Evita limar o pulir la superficie antes de remojar; eso solo debilita más la uña. Lo que realmente protege tus uñas es mantener la acetona tibia mientras remojas, así que tal vez usa un recipiente poco profundo con agua caliente como baño maría debajo de tu plato de remojo, o simplemente recalienta la acetona cada pocos minutos. Esto suaviza el esmalte mucho más rápido que la acetona fría, lo que significa menos tiempo raspando y menos presión necesaria para despegarlo.
¿Intentas ahorrar dinero en la remoción en el salón, o es más por conveniencia?

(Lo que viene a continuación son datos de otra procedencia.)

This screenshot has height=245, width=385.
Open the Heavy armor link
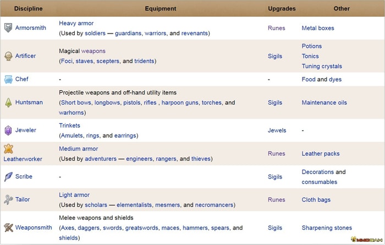(x=76, y=23)
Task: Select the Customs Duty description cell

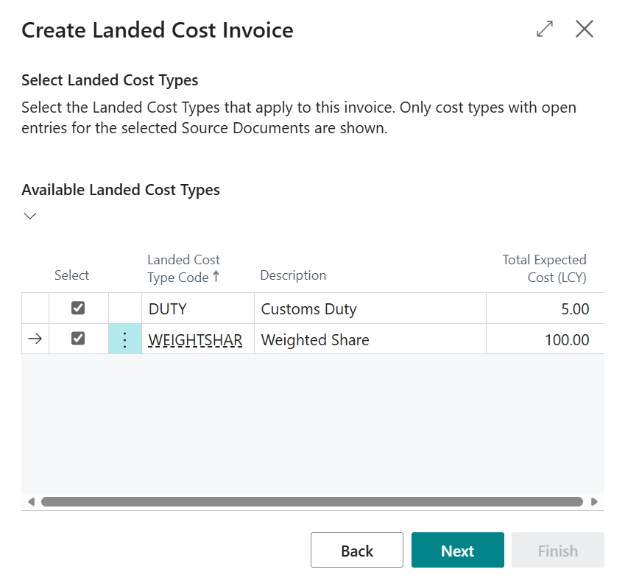Action: (370, 309)
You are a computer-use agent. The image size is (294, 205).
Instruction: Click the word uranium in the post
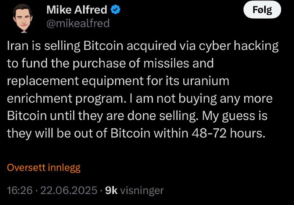tap(206, 81)
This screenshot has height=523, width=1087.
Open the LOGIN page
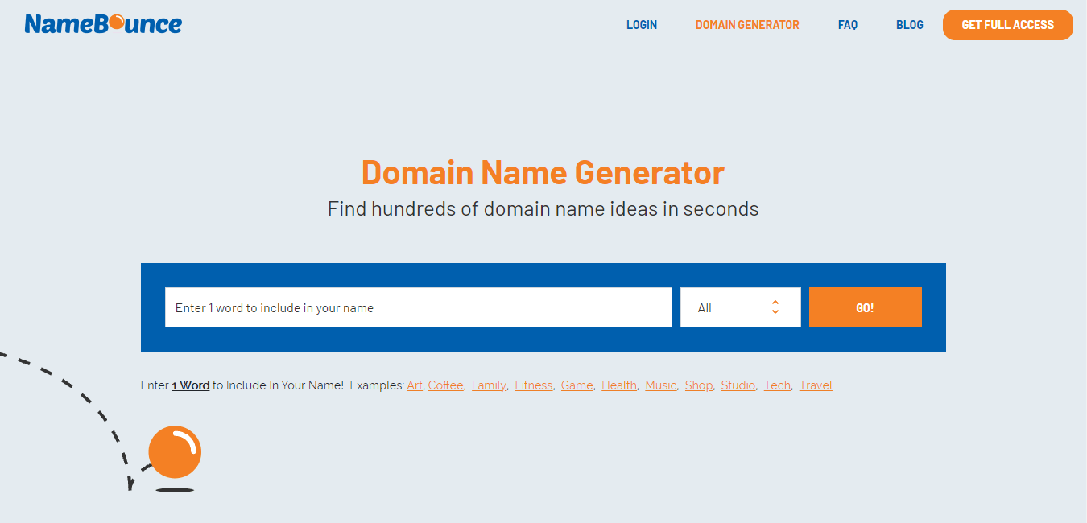(x=642, y=25)
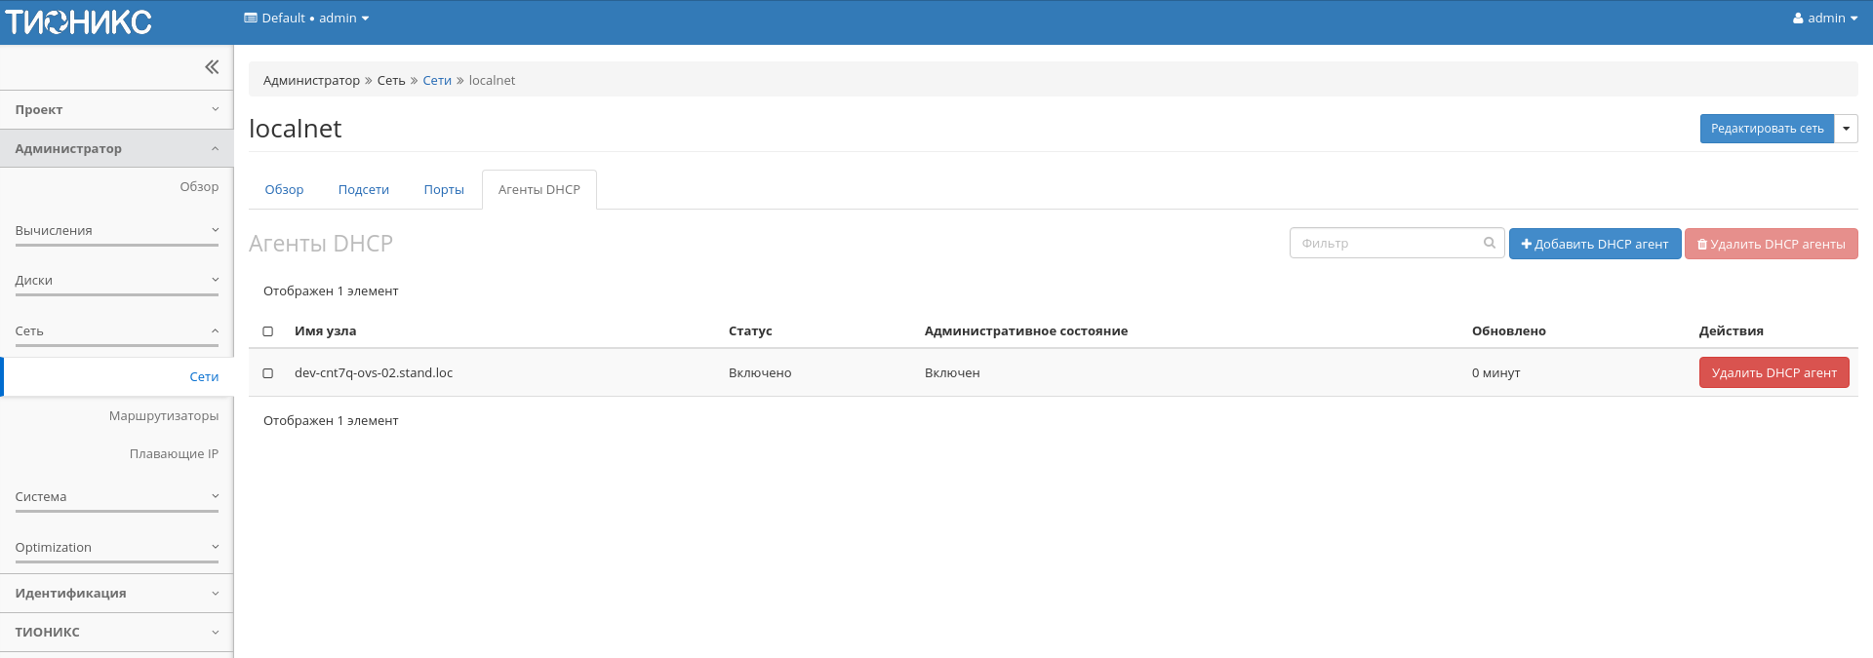
Task: Collapse the sidebar with double-chevron icon
Action: click(x=212, y=67)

El truco del envoltorio de papel de aluminio que alguien mencionó arriba es genuinamente útil - de verdad marca una diferencia en lo rápido que se ablanda el esmalte. Pero yo añadiría que antes de remojar, dedica dos minutos a aplicar una capa gruesa de vaselina o aceite de cutícula alrededor de tus lechos ungueales y dedos. La acetona es brutal con la piel y te dejará una irritación que dura más que el proceso de remoción en sí. Una vez que esté protegido, remoja en acetona pura durante unos 10-15 minutos (sí, acetona pura, no removedor regular - importa), luego envuelve cada dedo en papel de aluminio para atrapar el calor y evitar que la acetona se evapore.
Después del remojo, el esmalte debería estar lo suficientemente blando para empujar suavemente con un palito de madera o un removedor de cutícula suave. La clave realmente es no raspar ni forzar nada - si no se despega fácilmente, dale unos minutos más bajo el papel de aluminio. Una vez que esté todo removido, lávate bien las manos y usa un buen humectante porque tus uñas se sentirán secas. Se recuperarán bien mientras no te apresures.